小説感想 ヘンリー・ウエイド「警察官よ汝を守れ」



警察官よ汝を守れ 世界探偵小説全集(34)

警察官よ汝を守れ 世界探偵小説全集(34)


ブロドシャー州警察本部長スコール大尉は復讐を誓う元服役囚に脅かされていた。20年前、森番殺しの罪で裁判にかけられた男は、大尉の証言によって重罪にされたのを恨み、殺人予告まがいの手紙を送りつけてきたのだ。そしてついに、警察本部内に二発の銃声が響きわたった。白昼執務室で本部長が射殺されるという大事件、しかも厳戒態勢にあった現場から犯人の姿は煙のように消え失せていた。元服役囚の追跡に全力をそそいだ地元警察の捜査が完全に行き詰まったあと、スコットランド・ヤードから派遣されたプール警部は、第二の、恐るべき可能性を模索しはじめる・・・。

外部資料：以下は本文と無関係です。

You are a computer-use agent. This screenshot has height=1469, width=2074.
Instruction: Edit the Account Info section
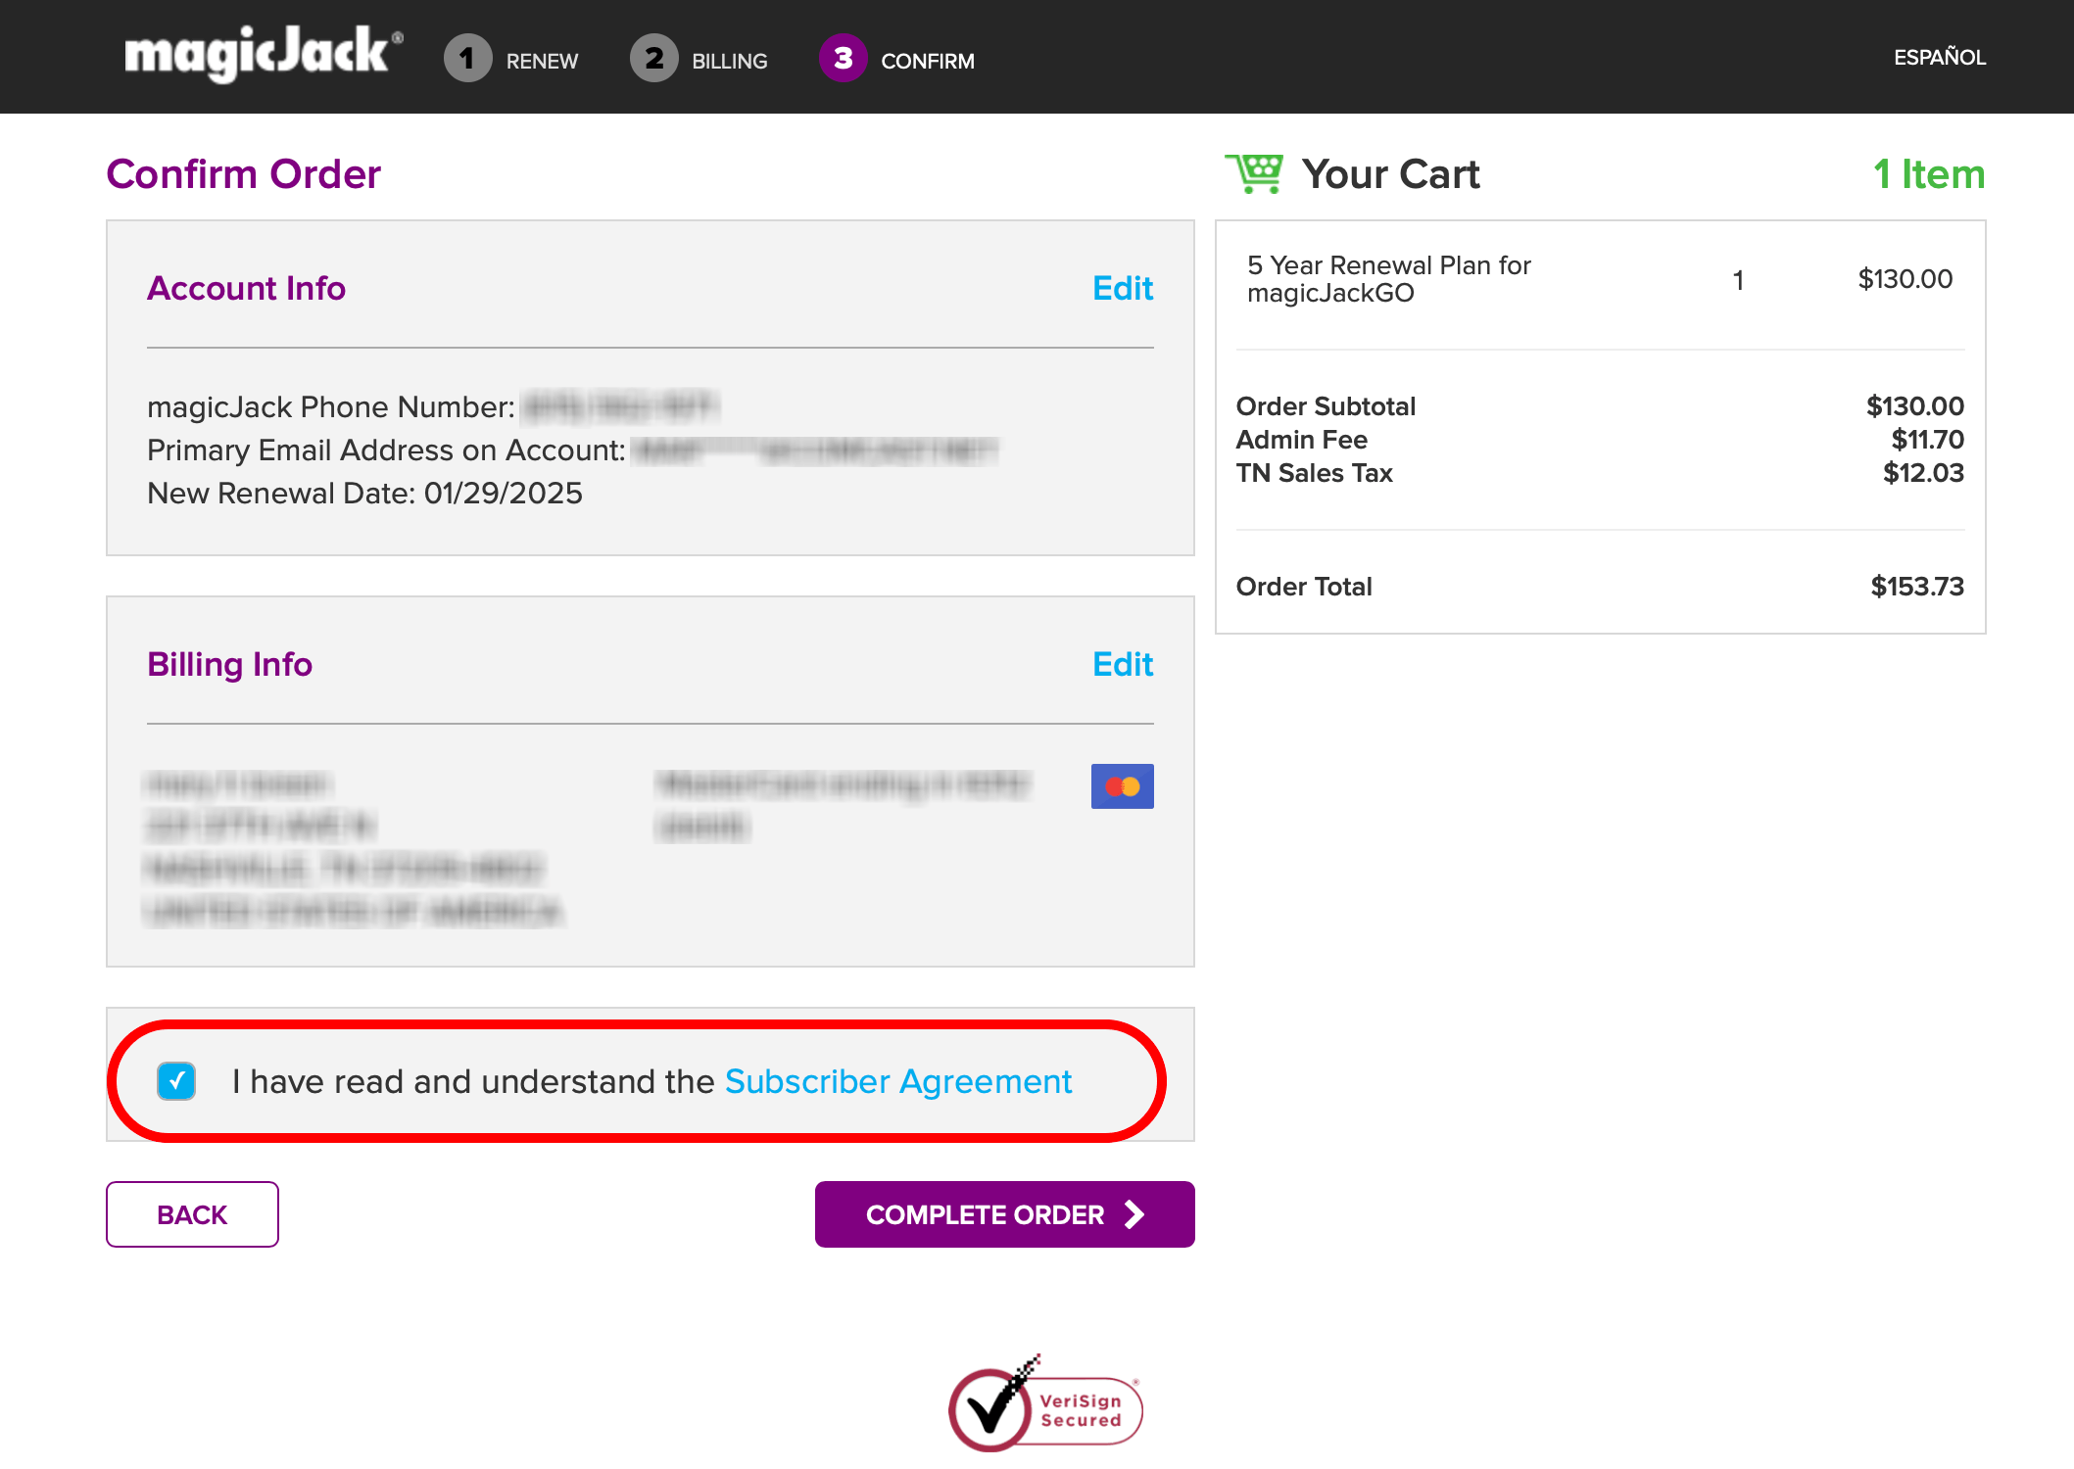click(x=1122, y=288)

リアルな警察捜査と重厚な謎解きのスリル、本格探偵小説の醍醐味を満喫させる実力派ヘンリー・ウエイドの代表作。



これはよい警察ミステリ。


警察署内で警護状態にあった本部長が射殺されてしまうという不可能犯罪性、そして外からやってきた捜査官と地元の捜査官の対立、徐々に明らかなる事実によって警察署内に犯人が?という展開、高まるサスペンス!・・・なのにあんまりカタルシスを感じないのは何故なんだぜ?い、いや捜査するプール警部は事実を心に秘めるタイプではなく割と(読者に)オープンな形で捜査するので犯人が途中から明らかになるっつーのもあるんだけどさ、それにしてもこのあっさり感はちょっと残念すぎる気がするぞい。それを生かした形でもちっと捻りが加わってると言う事なかったんだけど。


とはいえ面白い事には間違いないのでまぁ古典好きなら読んで損はない気が致します。同全集の「推定相続人」とはまた違った味わいがあるしね!